● Exercise objective: Identify the line with "Where should I click to: Expand"; copy word for word that line and every one after it, to the end of the listing. Exclude pictures.

· · ·

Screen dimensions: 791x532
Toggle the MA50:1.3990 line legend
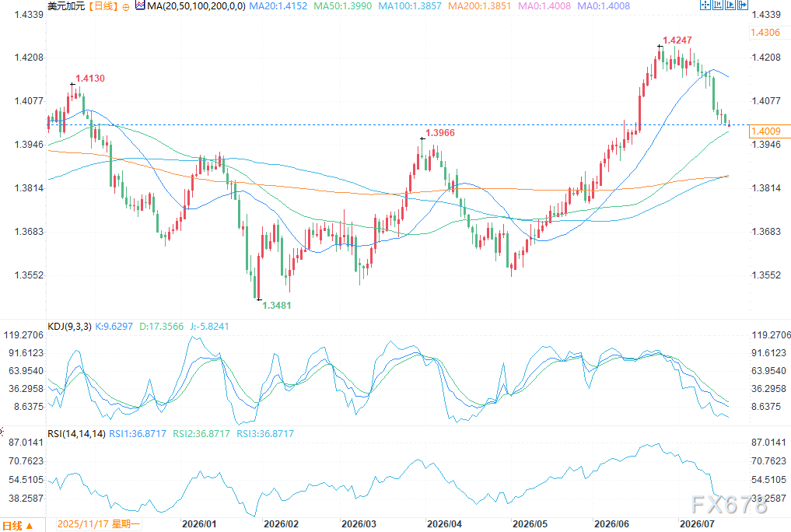(x=342, y=6)
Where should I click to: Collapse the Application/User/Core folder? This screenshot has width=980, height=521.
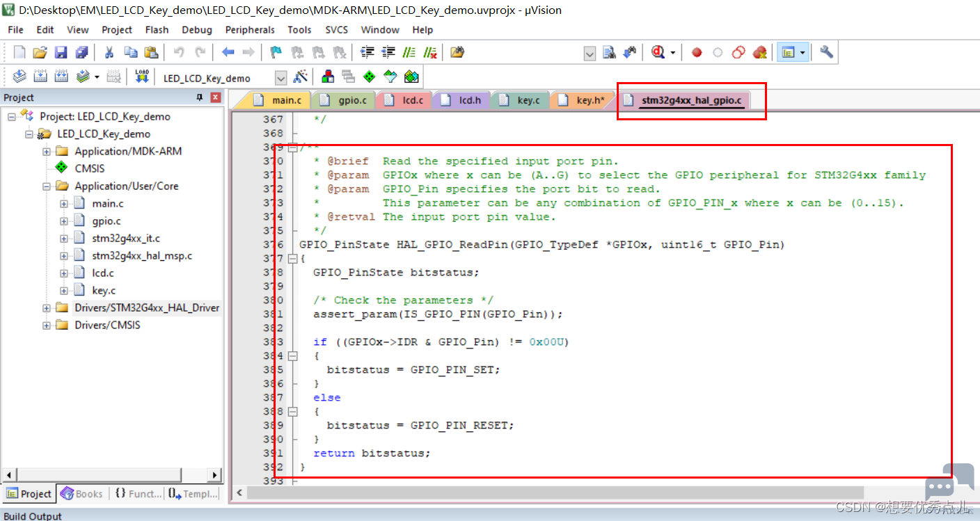pyautogui.click(x=47, y=186)
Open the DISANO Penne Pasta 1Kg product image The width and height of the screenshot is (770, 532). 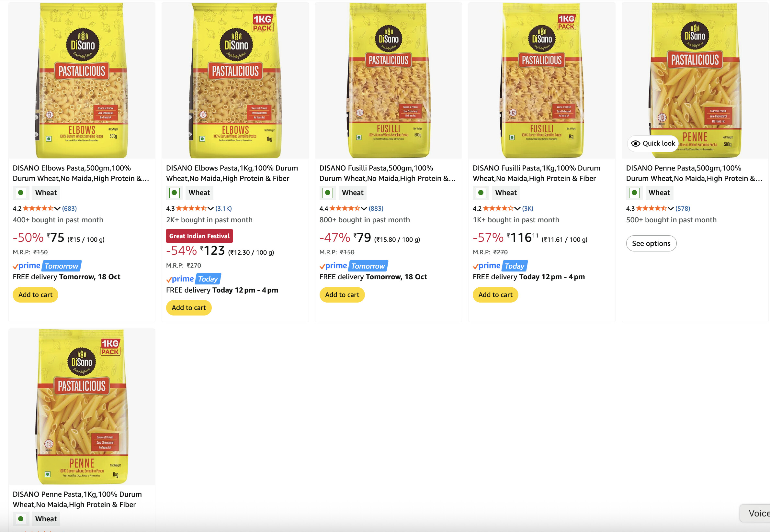tap(82, 407)
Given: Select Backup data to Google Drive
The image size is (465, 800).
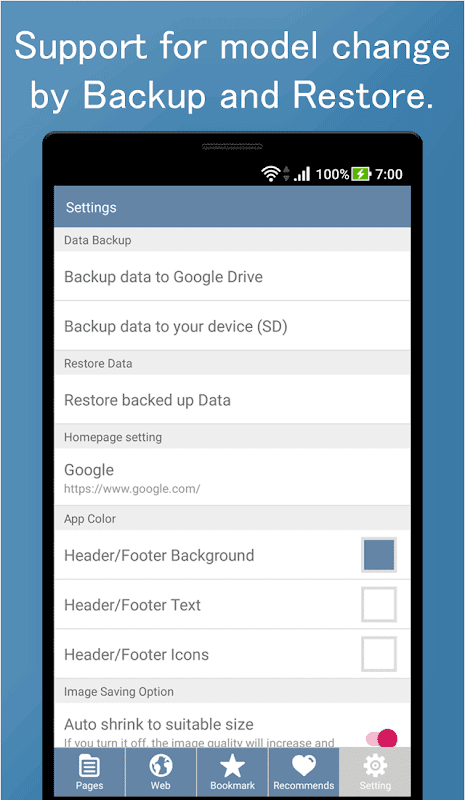Looking at the screenshot, I should (232, 277).
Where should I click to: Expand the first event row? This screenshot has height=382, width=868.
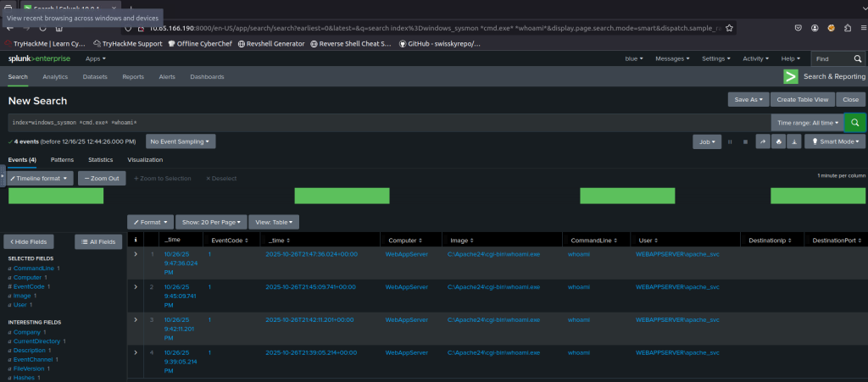tap(136, 254)
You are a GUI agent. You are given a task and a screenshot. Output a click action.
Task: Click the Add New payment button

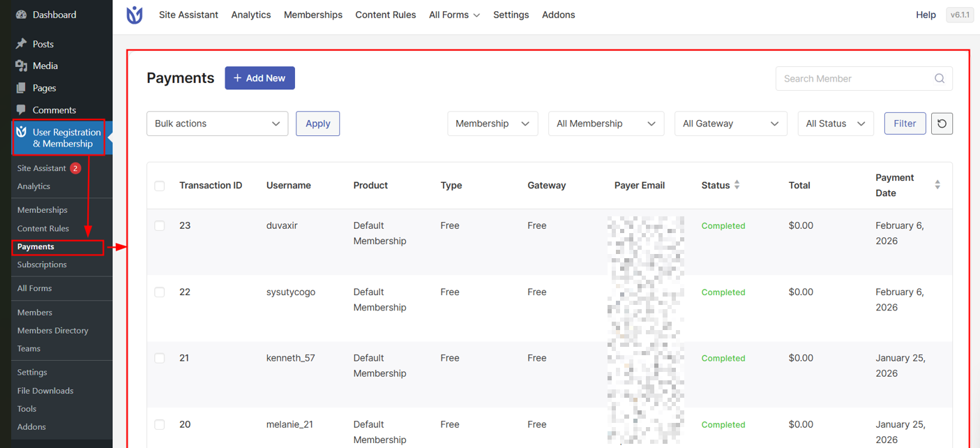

· · ·

● Response box:
Where should I click to: Expand the first event row? This screenshot has height=382, width=868.
tap(136, 254)
You are a GUI agent. You are given a task and a screenshot. Output a click action.
Task: Click the Add New payment button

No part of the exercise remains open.